On constate que nous vivons aujourd’hui une nouvelle période de bouillonnement féministe, rythmée par des temps forts, que certain·es nomment déjà la quatrième vague.

Elle est identifiée comme le moment où les récits intimes des femmes sont enfin entendus : ils sont placardés dans les rues, ils portent jusque dans les tribunaux et ont une force médiatique jamais égalée auparavant.
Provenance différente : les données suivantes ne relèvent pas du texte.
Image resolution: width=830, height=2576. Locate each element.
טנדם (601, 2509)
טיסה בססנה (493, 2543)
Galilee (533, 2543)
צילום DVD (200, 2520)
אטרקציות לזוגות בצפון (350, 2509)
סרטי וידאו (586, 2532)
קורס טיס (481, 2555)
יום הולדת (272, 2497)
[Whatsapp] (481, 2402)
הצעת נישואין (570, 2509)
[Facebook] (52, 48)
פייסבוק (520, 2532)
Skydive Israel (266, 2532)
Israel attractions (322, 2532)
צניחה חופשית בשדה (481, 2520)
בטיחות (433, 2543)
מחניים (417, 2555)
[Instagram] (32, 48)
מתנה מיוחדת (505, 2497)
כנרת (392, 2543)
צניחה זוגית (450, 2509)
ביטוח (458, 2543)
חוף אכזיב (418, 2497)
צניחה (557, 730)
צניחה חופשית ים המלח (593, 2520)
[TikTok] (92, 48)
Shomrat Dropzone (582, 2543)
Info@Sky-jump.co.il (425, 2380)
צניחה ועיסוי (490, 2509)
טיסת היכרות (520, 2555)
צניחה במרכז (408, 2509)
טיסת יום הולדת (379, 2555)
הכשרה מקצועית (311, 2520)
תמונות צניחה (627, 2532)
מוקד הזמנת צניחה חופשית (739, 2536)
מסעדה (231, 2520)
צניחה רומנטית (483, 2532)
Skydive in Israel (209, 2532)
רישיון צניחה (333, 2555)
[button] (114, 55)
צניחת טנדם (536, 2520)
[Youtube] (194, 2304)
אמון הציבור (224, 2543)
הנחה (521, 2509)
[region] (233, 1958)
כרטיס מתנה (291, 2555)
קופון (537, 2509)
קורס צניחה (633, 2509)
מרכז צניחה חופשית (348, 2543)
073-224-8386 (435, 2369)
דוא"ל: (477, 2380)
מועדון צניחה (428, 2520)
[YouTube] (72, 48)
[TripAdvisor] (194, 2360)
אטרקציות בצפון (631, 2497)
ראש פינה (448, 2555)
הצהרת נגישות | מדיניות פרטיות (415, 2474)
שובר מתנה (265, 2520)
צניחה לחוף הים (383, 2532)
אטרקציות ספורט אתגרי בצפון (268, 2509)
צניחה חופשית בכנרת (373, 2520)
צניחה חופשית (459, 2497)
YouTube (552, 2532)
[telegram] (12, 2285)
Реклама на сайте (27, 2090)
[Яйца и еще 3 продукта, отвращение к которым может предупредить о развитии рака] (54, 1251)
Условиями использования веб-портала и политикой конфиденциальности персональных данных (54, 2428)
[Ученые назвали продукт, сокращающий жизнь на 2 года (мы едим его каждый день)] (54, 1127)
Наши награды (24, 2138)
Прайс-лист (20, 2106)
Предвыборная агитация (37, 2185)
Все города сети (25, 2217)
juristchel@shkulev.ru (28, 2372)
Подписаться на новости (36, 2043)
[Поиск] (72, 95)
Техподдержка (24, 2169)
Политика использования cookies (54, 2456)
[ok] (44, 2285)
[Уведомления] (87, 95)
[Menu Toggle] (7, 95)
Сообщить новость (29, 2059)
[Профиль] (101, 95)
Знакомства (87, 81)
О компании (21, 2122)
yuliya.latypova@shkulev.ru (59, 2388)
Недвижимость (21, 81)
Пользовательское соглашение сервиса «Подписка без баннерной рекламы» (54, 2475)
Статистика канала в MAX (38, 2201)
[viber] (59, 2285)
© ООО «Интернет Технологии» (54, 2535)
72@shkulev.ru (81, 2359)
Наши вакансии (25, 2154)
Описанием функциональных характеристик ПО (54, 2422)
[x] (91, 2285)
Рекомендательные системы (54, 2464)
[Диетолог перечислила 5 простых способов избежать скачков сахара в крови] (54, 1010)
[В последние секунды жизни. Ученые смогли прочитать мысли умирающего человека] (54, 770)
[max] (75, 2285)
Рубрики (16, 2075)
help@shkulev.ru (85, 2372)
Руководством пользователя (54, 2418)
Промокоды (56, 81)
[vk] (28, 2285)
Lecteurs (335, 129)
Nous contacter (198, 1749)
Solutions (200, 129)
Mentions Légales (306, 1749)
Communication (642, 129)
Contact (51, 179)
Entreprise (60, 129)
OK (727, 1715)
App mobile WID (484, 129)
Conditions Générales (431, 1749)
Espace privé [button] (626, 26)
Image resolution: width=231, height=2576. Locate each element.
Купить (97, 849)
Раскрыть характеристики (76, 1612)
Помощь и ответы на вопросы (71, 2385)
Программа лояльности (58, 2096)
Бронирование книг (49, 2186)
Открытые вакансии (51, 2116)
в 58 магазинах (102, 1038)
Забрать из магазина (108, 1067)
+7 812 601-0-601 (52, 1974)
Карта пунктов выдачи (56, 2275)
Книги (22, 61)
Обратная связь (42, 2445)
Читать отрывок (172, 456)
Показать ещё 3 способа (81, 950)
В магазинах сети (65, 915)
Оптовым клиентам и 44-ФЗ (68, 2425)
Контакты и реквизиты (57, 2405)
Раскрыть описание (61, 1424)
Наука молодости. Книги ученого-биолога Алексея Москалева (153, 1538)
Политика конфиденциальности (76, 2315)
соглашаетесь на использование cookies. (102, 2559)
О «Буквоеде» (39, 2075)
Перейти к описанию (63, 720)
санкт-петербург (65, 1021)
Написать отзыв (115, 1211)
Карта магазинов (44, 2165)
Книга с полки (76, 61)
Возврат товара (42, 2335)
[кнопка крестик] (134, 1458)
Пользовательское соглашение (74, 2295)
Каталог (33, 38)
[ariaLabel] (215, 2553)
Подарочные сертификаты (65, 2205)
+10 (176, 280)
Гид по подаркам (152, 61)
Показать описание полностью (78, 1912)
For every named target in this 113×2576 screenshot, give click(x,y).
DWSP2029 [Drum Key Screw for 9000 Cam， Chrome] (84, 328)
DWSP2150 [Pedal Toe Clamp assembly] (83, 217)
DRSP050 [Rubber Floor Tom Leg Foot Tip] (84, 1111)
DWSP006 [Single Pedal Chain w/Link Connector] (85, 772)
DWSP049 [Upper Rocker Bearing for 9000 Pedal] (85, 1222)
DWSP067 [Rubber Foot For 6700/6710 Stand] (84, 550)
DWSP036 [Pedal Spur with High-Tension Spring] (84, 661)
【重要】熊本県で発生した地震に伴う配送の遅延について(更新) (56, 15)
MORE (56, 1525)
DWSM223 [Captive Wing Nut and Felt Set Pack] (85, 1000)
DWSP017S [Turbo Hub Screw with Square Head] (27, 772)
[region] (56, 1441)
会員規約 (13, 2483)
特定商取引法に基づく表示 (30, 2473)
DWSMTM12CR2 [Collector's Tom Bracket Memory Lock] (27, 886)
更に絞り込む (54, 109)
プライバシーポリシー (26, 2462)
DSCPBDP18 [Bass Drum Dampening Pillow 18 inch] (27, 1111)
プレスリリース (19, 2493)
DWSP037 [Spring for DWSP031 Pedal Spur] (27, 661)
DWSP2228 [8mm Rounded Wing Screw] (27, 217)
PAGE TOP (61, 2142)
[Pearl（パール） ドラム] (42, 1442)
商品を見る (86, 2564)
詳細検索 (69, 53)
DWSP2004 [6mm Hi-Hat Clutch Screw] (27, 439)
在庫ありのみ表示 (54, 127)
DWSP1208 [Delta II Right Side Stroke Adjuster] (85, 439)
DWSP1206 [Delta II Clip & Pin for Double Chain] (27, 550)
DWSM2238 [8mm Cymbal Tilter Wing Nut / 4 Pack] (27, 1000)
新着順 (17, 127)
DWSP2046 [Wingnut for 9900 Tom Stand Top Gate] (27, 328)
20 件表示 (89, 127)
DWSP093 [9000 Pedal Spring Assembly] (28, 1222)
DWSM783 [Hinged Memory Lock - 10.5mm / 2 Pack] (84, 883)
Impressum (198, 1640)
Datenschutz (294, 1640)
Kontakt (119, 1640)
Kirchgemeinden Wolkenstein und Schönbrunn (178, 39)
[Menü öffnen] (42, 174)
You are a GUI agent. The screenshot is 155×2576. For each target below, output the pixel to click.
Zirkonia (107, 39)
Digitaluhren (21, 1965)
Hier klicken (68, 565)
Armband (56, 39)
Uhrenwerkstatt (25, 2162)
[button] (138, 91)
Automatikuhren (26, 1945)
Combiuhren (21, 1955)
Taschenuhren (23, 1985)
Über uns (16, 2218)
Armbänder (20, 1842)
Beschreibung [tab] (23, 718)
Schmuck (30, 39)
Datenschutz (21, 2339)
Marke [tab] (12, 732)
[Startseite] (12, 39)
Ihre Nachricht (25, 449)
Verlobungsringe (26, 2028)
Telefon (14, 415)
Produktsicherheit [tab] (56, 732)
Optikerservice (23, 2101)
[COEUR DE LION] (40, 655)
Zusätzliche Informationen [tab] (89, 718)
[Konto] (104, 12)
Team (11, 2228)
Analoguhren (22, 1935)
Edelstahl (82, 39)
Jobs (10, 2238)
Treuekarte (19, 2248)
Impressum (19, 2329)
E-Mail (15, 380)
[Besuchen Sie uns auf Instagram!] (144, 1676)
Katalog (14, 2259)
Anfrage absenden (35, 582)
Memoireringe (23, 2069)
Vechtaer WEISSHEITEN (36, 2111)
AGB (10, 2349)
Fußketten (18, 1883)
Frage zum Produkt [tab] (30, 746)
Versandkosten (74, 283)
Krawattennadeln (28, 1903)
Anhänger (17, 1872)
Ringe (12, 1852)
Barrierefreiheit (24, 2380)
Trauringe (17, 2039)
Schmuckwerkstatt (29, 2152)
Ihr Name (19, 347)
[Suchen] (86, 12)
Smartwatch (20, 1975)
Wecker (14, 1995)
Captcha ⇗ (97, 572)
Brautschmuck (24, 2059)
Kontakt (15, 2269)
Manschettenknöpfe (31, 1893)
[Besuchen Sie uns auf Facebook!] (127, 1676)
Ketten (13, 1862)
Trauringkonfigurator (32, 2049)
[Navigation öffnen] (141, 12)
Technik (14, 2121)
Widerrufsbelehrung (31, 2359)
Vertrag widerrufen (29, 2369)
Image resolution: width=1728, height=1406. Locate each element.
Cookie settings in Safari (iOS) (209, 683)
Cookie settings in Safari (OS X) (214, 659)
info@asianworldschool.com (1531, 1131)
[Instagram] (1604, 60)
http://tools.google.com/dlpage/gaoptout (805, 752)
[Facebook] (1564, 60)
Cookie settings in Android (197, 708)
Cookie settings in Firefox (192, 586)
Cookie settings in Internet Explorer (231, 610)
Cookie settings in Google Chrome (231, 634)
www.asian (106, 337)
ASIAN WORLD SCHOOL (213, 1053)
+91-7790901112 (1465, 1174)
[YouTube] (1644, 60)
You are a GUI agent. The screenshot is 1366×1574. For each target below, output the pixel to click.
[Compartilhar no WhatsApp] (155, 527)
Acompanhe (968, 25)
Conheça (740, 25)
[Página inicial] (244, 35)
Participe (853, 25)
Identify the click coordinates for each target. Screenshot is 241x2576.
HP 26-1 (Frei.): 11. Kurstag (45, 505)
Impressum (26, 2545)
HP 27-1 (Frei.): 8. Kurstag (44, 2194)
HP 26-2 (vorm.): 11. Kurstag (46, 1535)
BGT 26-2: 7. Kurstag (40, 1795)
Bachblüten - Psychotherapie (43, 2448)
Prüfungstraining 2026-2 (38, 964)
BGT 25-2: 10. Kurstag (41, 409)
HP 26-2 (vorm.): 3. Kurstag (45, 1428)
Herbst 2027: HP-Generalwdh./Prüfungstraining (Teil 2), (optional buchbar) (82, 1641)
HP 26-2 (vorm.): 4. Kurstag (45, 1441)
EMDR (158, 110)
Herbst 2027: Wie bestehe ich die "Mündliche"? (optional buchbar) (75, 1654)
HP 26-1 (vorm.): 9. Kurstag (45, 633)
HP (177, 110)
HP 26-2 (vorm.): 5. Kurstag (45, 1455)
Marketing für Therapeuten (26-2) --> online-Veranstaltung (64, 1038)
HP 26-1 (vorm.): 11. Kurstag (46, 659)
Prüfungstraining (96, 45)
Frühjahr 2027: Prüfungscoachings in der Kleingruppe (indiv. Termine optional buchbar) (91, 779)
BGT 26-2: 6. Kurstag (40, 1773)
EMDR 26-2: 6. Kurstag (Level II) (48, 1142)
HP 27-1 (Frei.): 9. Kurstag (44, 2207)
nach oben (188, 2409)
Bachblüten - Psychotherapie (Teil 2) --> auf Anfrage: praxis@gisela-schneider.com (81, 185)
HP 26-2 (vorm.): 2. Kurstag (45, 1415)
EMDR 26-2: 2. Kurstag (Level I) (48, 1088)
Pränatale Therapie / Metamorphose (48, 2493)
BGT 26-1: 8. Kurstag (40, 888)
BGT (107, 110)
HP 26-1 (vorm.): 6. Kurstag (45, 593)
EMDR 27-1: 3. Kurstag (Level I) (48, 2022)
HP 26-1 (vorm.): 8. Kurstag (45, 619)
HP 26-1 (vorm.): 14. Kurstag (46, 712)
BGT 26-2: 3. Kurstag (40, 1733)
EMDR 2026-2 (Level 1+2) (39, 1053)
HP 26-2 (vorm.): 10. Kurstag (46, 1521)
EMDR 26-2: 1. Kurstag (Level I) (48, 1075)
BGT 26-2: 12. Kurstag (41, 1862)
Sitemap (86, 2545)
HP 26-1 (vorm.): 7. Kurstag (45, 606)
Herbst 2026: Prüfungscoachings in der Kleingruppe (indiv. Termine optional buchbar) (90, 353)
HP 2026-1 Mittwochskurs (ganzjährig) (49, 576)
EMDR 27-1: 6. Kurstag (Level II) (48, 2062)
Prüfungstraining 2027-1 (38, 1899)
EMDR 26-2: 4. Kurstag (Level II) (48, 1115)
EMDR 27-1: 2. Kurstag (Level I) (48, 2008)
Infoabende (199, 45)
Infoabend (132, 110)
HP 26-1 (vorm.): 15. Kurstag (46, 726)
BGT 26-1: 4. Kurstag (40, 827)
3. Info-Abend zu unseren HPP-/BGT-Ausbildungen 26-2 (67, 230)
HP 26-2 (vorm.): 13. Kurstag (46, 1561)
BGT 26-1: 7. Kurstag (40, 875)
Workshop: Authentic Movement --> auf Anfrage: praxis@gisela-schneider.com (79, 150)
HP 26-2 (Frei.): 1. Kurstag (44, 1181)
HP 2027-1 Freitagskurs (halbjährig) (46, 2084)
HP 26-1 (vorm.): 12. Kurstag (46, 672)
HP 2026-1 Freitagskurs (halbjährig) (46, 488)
Visionnaires, Annie Ernaux et Virginie Despentes étaient revenues au début des années 2000 sur des éléments fondateurs de leur vie de femme dans leurs ouvrages respectifs : l’avortement pour l’une dans L’Événement (Gallimard), le viol pour l’autre dans King Kong Théorie (Grasset).

« L’intime est politique » scandaient les féministes dès 1960. Ce slogan a pris une toute autre portée au moment où l’affaire Harvey Weinstein éclate à l’automne 2017.

La métaphore de la vague se transforme en tsunami lorsque « des appels lancés sur les réseaux sociaux invitent les femmes à raconter comment ‘elles aussi’ ont subi des offenses, des attouchements, des viols », retrace Camille Froidevaux-Metterie dans Le Corps des femmes. La bataille de l’intime (éditions Points).

Ce sont les débuts du mouvement #MeToo. « Non sans stupéfaction, nous découvrons que les violences sexistes et sexuelles concernent une majorité de femmes au sein de nos sociétés occidentales. Par la puissance de la diffusion virale et de l’amplification médiatique […], le mouvement #Metoo a produit une prise de conscience aussi brutale que décisive », analyse l’essayiste.

C’est également un moment où l’on met des mots sur les violences et agissements sexistes. On apprend à nommer correctement les délits, les crimes, à distinguer le harcèlement sexuel, le viol et de nouveaux mots apparaissent, comme celui de « féminicide ».

Sophie Barre s’occupe notamment de piloter les actions de formation du collectif NousToutes qui ont touché environ cent mille personnes depuis 2020. « J’ai l’impression qu’en quelques années, il y a une meilleure compréhension du fait que les violences sexuelles sont liées à des systèmes de domination, qu’il y a un éveil aux mécanismes de l’emprise, aux relations de pouvoir », explique-t-elle.

C’est d’ailleurs internet et ses outils qui permettent de développer cette stratégie éducative : des comptes Instagram fleurissent, des formations en ligne également, et la libération de la parole ne cesse de se produire.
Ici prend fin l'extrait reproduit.